Puisant dans les souvenirs qu’elle consigne dans de nombreux carnets, elle raconte des territoires d’Afrique, de France, des espaces amoureux où se nouent relation et séparation, mais aussi des instants professionnels et personnels qui forment une constellation complexe que nous pourrions appeler la Vie. Au centre la figure de celui qu’elle aime, parfois bien présente au grée de mutations, mais très, trop souvent, lointaine et perdue dans la labilité des mails et messages sur téléphone portable.
Géographie possède la grâce et le charme des textes qui reposent sur des fragments, des parcelles d’exister. Il ne faut pas ici s’attendre à des rebondissements spectaculaires, à des envolées lyriques. Non. Ce sont les quotidiens tantôt étrangement banals, parfois plein de magie, qui sont relatés. Par son écriture précise, oscillant entre poésie et faits bruts, l’autrice nous transporte dans les lieux et moments de sa mémoire. Or, peu à peu, se noue à son expérience la nôtre. Nos vies, nos amours, nos départs et retours portent aussi des instants sans joie, des bouts de vie incertains, des bonheurs. Il n’en faut pas plus pour suivre cette histoire d’amour et ses fissures. Il n’en faut pas plus non plus pour souhaiter en deviner la suite, même si elle possède en elle les affres de la chute.

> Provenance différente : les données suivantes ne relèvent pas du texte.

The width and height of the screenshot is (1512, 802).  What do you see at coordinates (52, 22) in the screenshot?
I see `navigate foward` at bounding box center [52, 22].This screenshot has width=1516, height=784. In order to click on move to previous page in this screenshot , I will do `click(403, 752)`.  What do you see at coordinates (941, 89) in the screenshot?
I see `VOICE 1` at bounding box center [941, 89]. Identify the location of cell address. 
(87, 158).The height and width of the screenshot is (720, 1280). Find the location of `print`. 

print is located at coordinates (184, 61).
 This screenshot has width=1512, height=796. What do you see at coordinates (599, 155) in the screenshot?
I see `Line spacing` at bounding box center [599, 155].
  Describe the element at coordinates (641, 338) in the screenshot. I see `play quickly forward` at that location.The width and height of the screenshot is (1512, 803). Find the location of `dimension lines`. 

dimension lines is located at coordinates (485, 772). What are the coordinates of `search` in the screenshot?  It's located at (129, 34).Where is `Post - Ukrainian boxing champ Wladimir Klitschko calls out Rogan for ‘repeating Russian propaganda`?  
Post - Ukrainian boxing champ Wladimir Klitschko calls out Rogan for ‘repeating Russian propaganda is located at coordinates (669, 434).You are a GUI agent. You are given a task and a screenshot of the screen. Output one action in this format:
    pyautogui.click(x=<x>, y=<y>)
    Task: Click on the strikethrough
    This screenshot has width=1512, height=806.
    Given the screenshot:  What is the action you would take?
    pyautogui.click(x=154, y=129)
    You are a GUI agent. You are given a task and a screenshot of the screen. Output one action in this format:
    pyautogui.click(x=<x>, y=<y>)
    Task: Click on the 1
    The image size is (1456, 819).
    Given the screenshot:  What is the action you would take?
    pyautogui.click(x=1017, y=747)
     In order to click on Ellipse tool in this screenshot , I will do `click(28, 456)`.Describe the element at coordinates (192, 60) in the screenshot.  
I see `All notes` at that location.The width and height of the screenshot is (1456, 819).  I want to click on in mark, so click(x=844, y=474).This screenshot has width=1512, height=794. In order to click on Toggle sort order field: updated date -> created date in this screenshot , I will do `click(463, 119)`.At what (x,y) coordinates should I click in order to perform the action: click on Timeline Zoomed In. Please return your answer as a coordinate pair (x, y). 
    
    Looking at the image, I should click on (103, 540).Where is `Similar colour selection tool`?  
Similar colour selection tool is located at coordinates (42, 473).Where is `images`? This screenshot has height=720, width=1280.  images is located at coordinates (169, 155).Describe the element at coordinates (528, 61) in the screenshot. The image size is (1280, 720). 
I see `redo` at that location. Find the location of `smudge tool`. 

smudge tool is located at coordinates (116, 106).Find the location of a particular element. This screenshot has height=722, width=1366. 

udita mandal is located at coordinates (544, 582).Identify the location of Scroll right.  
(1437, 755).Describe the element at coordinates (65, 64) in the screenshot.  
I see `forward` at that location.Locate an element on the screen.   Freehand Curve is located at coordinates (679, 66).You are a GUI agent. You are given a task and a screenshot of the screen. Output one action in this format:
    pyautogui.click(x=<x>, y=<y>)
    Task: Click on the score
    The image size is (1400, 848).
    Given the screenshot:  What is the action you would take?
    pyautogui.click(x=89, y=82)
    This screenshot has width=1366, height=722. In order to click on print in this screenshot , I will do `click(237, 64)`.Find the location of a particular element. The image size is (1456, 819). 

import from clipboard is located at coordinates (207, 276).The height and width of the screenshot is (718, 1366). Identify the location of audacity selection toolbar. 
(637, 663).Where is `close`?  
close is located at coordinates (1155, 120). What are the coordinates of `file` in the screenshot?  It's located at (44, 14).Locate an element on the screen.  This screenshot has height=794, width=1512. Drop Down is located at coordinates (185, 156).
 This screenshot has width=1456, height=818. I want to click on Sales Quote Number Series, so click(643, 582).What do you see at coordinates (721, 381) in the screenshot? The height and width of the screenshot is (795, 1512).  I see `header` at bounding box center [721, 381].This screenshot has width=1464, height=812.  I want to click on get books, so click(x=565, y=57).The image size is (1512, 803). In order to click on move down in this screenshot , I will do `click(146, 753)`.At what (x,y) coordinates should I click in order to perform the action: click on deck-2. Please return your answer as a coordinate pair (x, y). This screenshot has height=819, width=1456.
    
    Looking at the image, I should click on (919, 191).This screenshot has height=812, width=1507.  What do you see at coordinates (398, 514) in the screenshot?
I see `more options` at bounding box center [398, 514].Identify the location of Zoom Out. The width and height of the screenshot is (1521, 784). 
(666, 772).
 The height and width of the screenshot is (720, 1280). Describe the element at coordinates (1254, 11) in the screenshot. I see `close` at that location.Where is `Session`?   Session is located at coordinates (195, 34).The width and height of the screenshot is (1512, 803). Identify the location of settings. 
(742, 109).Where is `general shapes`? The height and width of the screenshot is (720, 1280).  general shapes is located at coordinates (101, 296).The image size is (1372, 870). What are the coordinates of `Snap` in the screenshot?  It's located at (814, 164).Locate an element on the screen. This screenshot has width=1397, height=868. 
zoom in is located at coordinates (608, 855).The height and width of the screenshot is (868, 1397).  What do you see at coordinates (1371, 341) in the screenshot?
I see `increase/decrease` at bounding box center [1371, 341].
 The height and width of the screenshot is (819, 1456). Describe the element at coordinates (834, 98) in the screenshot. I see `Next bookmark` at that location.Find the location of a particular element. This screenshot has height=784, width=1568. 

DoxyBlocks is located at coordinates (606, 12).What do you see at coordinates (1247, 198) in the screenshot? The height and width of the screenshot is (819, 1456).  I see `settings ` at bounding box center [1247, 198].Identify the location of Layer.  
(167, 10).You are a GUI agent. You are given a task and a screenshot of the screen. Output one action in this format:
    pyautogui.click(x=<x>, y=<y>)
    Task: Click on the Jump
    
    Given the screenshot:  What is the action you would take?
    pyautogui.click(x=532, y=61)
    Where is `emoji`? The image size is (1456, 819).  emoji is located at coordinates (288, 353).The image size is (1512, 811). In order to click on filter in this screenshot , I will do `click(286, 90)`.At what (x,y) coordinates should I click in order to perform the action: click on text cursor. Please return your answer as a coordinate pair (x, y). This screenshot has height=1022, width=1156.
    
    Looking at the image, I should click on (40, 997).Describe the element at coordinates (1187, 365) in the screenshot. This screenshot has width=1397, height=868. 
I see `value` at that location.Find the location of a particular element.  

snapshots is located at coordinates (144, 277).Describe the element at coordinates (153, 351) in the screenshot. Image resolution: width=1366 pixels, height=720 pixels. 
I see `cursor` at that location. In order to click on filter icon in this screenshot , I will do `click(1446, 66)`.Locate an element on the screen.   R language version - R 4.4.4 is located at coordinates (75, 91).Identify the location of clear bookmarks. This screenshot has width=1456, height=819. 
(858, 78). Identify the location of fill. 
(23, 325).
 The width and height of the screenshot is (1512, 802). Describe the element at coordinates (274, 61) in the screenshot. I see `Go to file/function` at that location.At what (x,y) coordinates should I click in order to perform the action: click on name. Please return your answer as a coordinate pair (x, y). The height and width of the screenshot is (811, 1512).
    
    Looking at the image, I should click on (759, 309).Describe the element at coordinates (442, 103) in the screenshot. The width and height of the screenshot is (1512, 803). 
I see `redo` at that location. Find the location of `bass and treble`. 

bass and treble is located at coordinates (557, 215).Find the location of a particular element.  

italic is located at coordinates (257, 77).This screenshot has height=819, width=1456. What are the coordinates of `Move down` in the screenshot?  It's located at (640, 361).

S’inscrivant dans la littérature de l’intime, le roman se déploie comme la carte d’un Soi à la rencontre duquel il s’agit de revenir. Raconter sa vie, ou une vie qui pourrait être la sienne, le faire de telle manière que les lecteurs et lectrices puissent s’y relier, voilà qui nécessite à minima du talent, mais aussi une capacité à induire plutôt qu’à dire. Après Proust, il est presque un défi à tenter de donner à la mémoire sa pleine mesure. Or, ici, c’est une belle réussite. Il n’y a pas de moments morts, de lassitude. Nous nous prenons au jeu de reconnaître des personnages dans les rues parisiennes, nous sourions face à celui de Katia de la Redoute qui hante le TGV Paris-Lille, surtout les souvenirs de ces périodes oscillants entre précision et fugacité nous ramènent à nos propres passés, à ce qu’il en reste, à ce que nous pourrions mettre en œuvre pour en garder une trace plus profonde.
Il importe donc maintenant de suivre les cartes de cette géographie pour en découvrir les territoires et lire entre les lignes une histoire humaine.